Efficiency and ELSA: Supporting the energy industry with high-tech pipeline scheduling

Digital data helps deliver more Canadian crude to market (System Optimization Series, Part 1 of 3)

The life of a pipeline scheduler means fielding constant streams of information—all of them pertinent.

And up until 2017, that information was processed with . . .

“Stacks of paper,” says Josh Martin, an Integrated Projects Business Lead within Enbridge’s Liquids Pipelines group.

“Schedulers have multiple inputs to factor into every decision they make, when it comes to scheduling the oil that’s going to move through our pipelines. Feeder systems, refineries, capacities, integrity of the lines, the volume currently in tanks, shipper requests, power consumption—it just goes on and on,” says Martin.

“It’s really quite challenging to have all that information at your fingertips. And before ELSA, the old method was to look through stacks of paper, use a highlighter on certain lines of data, and compare for overlaps,” he adds. “Often it was done using with information gathered after the fact, which wasn’t ideal.”

Enter ELSA—the Enbridge Liquids Scheduling Application—which was launched by Enbridge in early 2017 to streamline the Liquids Pipelines scheduling process.

This proprietary application is one of several initiatives that Enbridge has taken in recent years to optimize our pipeline network and support the energy industry by getting Canadian crude oil to market—and, in doing so, help Canadians reap the benefits of a natural resources economy.

ELSA is now used by Enbridge’s team of 60 pipeline schedulers. It gathers and processes all the factors at play, presents crude oil movement data in a user-friendly format, as close to real-time as possible, and allows schedulers to respond quicker to supply or demand disruptions.

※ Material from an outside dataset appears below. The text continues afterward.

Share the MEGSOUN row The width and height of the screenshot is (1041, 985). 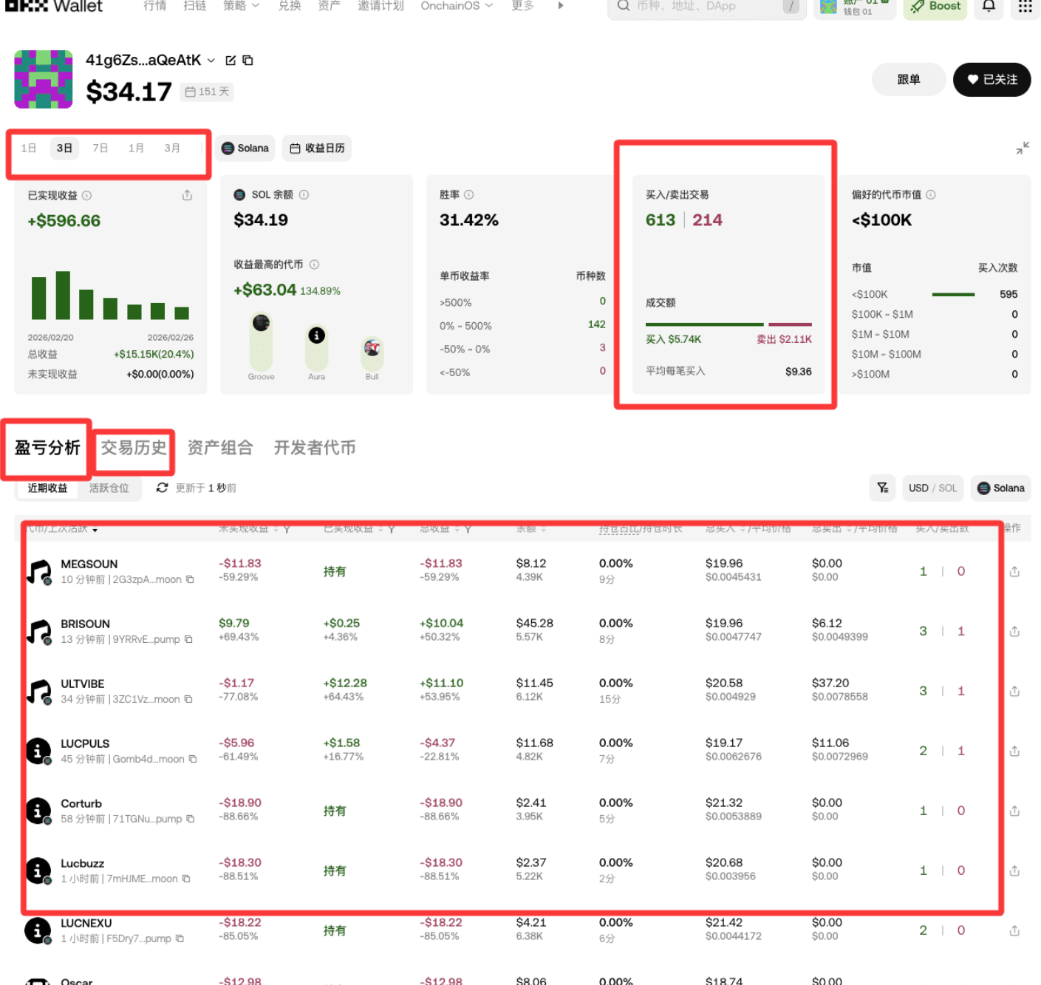point(1014,571)
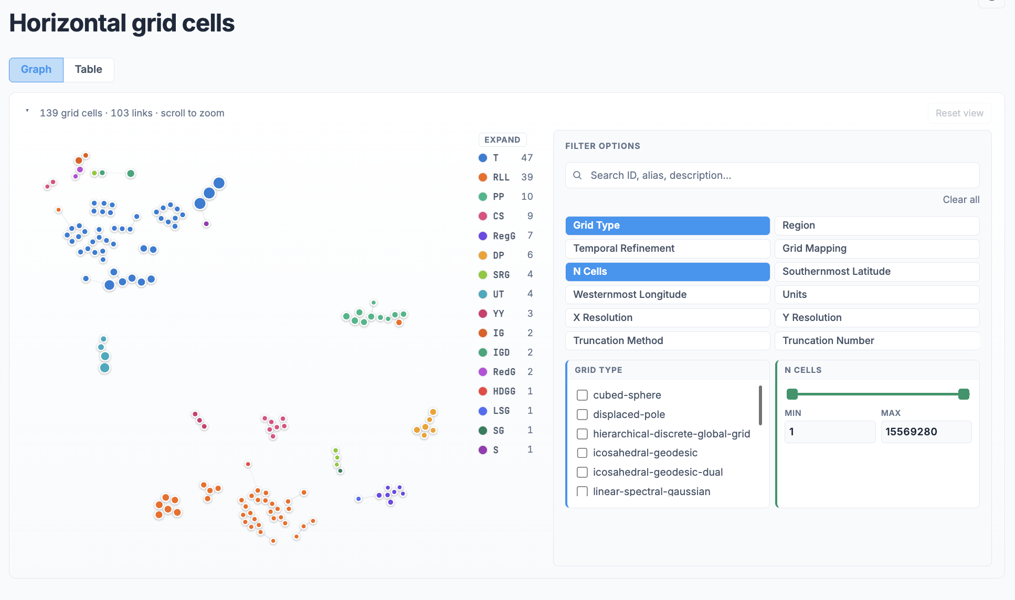This screenshot has height=600, width=1015.
Task: Click the Reset view button
Action: point(959,113)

ELSA has also been pivotal to Enbridge’s capacity optimization efforts on our Mainline pipeline system, which is the longest and most complex crude oil and liquids network in the world. Capacity optimization has accounted for 100,000 of the extra 450,000 barrels per day of Canadian crude that we now deliver to market, compared to 2015—and ELSA has been a centerpiece of those optimization efforts.

“A pipeline scheduler needs to be super-organized, and also a quick-thinking problem solver—because that’s what you’re doing all day, as you move crude from A to B as efficiently as possible,” notes Trent Tetzlaff, a manager of supply and scheduling in Enbridge’s Liquids Pipeline group.

“ELSA itself is not optimizing our system. It’s not making decisions for schedulers. But it’s allowing us to be proactive, instead of reactive—making better decisions, much faster. Our schedulers are now analyzing data rather than sorting data, and making the decisions they should be.”

Enbridge has also taken several other steps to boost the efficiency and throughput of our system, by examining factors that include:

  • Overall system capacity;
  • Maintenance aligned with customer maintenance;
  • Throughput or capacity by commodity/crude slate; and
  • Facility interconnection capabilities.

“Last August, we concentrated more than 80 planned maintenance jobs on one of our lines into one 24-hour period. That saved the industry well over a million barrels of throughput, in comparison to the way these jobs were executed in the past. That took effort, focus and synchronization across the organization—and ELSA was the lynchpin in safely and efficiently planning the execution,” says Tetzlaff.

“In the past five or six years, our system has become much more complex—and at the same time, we’re moving more volume every year,” says Tetzlaff. “That gives you some idea of how successful this system optimization program has been.”